A 10-month-old baby in Pamulang, South Tangerang, has gone viral after a picture of him painted entirely in silver circulated online.
10-month-old baby in Pamulang, South Tangerang, has gone viral after a picture of him painted entirely in silver circulated online on Friday. The baby was taken to a gas station on Jl. Parakan by two manusia perak (silver humans) to help them collect money. In the past year, many struggling Indonesians have taken to the street, painting themselves from head to toe in silver, to busk and make money.
South Tangerang Public Order Agency (Satpol PP) officers traced reports of the baby and located his whereabouts.
"We found that the baby [and his mother] live on Jl. Salak, on a lease. Now, we are taking them to social services for further action," Muksin Al-Fachry, head of investigation at the city’s Satpol PP, said on Saturday, Detik.com reported.
Muksin said the baby’s mother, identified only as NK, was a 21-year-old manusia perak, who busked on the street daily, covered in silver paint. She often entrusted her baby to her neighbors, with the initials E and B, who were also 'silver people'.

WHAT YOU NEED TO DO:
1 - List every person the report names or identifies by initials.
2 - Answer these questions from the report:
(a) On what day did the picture of the baby circulate online?
(b) On what day did Muksin Al-Fachry speak?
(c) How old is the baby's mother?
3 - Please extract the portion of the report from "Muksin said the" up to and including "also 'silver people'.".
None of the records are needed for this work.

Items stored from a collection
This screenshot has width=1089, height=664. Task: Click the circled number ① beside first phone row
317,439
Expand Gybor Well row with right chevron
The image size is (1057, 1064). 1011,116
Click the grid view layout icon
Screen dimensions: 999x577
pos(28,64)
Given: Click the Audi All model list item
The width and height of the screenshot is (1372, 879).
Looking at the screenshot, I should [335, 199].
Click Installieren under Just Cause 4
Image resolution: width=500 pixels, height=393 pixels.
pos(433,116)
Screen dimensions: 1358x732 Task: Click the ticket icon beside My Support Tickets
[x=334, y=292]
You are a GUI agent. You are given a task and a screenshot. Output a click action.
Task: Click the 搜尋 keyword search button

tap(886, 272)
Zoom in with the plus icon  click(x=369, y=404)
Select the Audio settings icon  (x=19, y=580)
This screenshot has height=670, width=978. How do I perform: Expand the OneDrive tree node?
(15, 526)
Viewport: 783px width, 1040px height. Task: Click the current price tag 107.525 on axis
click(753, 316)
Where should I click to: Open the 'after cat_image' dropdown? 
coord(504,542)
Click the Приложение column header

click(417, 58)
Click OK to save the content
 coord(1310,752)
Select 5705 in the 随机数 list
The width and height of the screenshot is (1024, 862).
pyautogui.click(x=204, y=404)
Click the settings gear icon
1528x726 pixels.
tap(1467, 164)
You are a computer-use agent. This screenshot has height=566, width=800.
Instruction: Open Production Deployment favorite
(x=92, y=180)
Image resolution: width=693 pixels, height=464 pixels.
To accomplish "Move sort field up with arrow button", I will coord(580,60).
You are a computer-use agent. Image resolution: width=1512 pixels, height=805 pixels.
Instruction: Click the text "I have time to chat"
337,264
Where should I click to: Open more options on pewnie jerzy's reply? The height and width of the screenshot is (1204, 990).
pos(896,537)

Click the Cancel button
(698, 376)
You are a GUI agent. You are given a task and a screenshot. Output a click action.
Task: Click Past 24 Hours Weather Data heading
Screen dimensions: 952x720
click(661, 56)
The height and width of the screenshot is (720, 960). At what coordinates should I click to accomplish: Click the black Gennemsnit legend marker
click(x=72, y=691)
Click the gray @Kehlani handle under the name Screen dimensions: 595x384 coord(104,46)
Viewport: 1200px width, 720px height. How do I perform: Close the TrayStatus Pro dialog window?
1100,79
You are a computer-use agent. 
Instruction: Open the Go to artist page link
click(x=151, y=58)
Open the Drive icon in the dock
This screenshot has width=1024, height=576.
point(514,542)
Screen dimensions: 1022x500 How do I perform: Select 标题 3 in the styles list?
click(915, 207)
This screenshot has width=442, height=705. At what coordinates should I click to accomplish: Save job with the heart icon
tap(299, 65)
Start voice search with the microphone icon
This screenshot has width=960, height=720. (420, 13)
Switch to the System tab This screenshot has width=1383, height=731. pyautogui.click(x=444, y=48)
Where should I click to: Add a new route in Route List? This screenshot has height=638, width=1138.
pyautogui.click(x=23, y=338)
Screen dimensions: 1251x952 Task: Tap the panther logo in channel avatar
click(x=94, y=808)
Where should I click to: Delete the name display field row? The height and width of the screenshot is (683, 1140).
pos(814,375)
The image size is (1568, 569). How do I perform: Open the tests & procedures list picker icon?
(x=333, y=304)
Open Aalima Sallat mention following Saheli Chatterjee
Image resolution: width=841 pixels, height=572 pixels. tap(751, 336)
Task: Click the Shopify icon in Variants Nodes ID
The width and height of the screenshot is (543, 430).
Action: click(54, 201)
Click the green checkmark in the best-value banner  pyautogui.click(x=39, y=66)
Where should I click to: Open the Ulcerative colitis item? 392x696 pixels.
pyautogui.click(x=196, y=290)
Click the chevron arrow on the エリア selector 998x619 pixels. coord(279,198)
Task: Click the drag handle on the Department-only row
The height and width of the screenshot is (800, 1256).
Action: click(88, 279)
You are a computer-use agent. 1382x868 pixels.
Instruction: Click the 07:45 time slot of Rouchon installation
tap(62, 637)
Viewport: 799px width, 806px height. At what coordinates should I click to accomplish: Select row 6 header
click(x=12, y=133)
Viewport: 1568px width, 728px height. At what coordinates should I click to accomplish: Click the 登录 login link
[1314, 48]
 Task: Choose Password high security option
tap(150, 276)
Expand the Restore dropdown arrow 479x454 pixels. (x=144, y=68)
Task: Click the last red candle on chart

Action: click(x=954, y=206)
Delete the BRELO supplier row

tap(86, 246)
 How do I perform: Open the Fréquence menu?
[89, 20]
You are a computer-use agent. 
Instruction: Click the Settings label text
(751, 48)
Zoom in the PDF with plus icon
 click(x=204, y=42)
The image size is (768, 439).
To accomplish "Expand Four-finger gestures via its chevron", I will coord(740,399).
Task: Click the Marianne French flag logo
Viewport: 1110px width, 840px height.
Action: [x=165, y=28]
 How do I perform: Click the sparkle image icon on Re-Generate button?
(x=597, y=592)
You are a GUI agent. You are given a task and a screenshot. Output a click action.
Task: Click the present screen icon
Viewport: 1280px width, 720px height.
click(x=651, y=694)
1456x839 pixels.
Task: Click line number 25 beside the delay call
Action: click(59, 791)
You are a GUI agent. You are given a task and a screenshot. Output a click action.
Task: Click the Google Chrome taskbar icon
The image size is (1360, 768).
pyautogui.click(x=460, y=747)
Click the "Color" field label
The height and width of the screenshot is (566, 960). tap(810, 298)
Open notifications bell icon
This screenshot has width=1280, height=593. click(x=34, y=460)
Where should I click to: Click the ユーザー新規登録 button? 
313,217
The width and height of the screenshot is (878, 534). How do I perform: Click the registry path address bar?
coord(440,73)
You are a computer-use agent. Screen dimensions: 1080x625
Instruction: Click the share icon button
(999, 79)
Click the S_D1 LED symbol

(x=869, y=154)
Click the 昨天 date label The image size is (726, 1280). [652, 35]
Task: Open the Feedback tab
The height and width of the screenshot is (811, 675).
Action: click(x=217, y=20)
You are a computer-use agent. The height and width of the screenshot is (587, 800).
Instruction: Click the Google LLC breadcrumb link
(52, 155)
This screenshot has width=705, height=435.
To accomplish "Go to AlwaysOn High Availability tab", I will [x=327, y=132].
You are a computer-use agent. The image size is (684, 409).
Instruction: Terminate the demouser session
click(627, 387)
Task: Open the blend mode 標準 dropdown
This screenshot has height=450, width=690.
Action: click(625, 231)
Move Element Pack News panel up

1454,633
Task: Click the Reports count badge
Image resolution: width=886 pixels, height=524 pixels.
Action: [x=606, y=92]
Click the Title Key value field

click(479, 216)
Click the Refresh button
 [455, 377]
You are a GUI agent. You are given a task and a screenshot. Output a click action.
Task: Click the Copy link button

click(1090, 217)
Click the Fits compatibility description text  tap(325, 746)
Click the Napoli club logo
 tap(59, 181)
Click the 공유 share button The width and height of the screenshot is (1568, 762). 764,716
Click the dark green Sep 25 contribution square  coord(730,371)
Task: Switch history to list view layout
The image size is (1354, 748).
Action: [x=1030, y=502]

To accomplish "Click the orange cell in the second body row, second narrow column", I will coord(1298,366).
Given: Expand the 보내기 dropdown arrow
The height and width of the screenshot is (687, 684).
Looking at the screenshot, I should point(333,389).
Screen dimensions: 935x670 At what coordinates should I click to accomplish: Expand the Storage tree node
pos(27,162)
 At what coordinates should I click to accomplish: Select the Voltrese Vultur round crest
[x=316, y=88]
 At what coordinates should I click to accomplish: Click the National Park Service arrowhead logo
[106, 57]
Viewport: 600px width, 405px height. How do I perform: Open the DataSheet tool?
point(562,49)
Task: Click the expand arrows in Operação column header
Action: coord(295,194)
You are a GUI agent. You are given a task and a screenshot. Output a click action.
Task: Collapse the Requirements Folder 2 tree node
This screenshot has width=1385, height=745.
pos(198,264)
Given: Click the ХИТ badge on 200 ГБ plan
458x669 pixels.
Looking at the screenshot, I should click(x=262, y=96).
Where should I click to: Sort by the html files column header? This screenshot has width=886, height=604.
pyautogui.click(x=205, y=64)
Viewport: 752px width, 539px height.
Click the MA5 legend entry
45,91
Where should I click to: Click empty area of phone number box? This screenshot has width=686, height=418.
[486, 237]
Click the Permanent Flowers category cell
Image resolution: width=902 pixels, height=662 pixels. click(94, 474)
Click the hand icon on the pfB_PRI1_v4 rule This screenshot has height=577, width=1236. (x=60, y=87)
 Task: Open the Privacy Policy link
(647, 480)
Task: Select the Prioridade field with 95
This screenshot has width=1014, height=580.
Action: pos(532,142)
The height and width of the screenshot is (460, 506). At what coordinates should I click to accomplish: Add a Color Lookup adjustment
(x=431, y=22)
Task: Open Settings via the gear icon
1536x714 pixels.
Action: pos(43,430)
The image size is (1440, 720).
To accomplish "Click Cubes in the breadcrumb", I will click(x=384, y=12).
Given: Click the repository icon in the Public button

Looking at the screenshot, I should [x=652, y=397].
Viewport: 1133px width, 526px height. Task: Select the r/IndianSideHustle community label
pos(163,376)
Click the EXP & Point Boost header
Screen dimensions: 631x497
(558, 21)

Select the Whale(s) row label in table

RESPONSES FOR EACH TASK:
1 - Muksin Al-Fachry, NK, E, B

2 -
(a) Friday
(b) Saturday
(c) 21

3 -
Muksin said the baby’s mother, identified only as NK, was a 21-year-old manusia perak, who busked on the street daily, covered in silver paint. She often entrusted her baby to her neighbors, with the initials E and B, who were also 'silver people'.